§ **SOURCE DATA**
####################
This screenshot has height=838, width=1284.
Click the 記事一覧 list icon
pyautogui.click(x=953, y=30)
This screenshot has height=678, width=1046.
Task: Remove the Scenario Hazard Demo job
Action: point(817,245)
####################
§ **PROBLEM TO SOLVE**
Nothing in the records may change; write them out again in full.

§ **RESPONSE TO THE TASK**
This screenshot has height=838, width=1284.
Click the 記事一覧 list icon
pyautogui.click(x=953, y=30)
This screenshot has height=678, width=1046.
Task: Remove the Scenario Hazard Demo job
Action: point(817,245)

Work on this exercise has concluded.